As a result, the then Secretary of State, James Purnell, pledged to explore exemptions for some venues. I shall deal with this later but, as we shall see, despite assurances by the Government, until last December this had been put on the back burner. In July 2008, the House of Commons DCMS Select Committee launched an inquiry into the Licensing Act. In May 2009, its report concluded that the Act hampered live music performances, especially by young musicians. The committee recommended an exemption for venues of up to 200 capacity and the reintroduction of the two-in-a-bar exemption which, as I have described, existed prior to the 2003 Act. As the chairman, Mr John Whittingdale, rightly said, young musicians often get their first break through performing live at small venues.

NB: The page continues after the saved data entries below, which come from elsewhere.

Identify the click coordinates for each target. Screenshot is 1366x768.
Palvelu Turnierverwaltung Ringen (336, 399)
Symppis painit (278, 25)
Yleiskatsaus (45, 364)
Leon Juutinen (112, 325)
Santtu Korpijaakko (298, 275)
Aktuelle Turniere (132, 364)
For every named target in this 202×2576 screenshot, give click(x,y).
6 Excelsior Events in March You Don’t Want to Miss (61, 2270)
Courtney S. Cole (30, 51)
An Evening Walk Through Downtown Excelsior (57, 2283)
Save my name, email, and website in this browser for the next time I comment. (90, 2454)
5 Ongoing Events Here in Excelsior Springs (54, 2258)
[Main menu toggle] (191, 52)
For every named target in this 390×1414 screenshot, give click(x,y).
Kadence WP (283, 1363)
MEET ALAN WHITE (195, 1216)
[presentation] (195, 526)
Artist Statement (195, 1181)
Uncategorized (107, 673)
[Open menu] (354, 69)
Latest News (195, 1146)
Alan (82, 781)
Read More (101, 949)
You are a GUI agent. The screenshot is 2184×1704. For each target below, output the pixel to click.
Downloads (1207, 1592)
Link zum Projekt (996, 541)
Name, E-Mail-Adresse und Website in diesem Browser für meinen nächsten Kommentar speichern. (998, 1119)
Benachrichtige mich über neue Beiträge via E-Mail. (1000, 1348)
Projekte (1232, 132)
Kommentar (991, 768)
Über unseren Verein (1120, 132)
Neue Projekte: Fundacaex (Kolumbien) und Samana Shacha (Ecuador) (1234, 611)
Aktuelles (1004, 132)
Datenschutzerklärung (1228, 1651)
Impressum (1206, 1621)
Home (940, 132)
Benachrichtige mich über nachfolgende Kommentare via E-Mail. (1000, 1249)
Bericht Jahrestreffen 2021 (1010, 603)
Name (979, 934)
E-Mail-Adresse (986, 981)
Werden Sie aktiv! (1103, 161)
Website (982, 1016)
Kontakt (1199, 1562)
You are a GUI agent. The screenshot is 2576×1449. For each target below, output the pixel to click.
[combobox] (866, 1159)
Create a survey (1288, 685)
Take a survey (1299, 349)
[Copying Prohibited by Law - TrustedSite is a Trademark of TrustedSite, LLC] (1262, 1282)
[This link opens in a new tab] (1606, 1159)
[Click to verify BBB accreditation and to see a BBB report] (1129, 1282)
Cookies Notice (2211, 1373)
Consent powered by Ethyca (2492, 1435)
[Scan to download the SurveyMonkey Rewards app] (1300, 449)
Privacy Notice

At first, the Government went along with the LGA, which seemed to be terrified of any changes to the Licensing Act and had put its faith in the minor variations procedure. As I made clear in the debate on 15 June last year on our Motion to regret the Government’s decision to proceed with the draft legislative reform order, minor variations to an existing licence are no substitute for a new small-venues exemption under the Act. In its evidence to the Regulatory Reform Committee, which was included in the committee’s second report, the DCMS warned that many live music applications would not qualify as a minor variation. The noble Lord, Lord Howard of Rising, was particularly effective in demolishing the Licensing Act and the vaunted merits of the order, particularly in the context of the burden on social and sports clubs and the fact that the words “adverse effect” could be used by local authorities to unreasonably reject applications.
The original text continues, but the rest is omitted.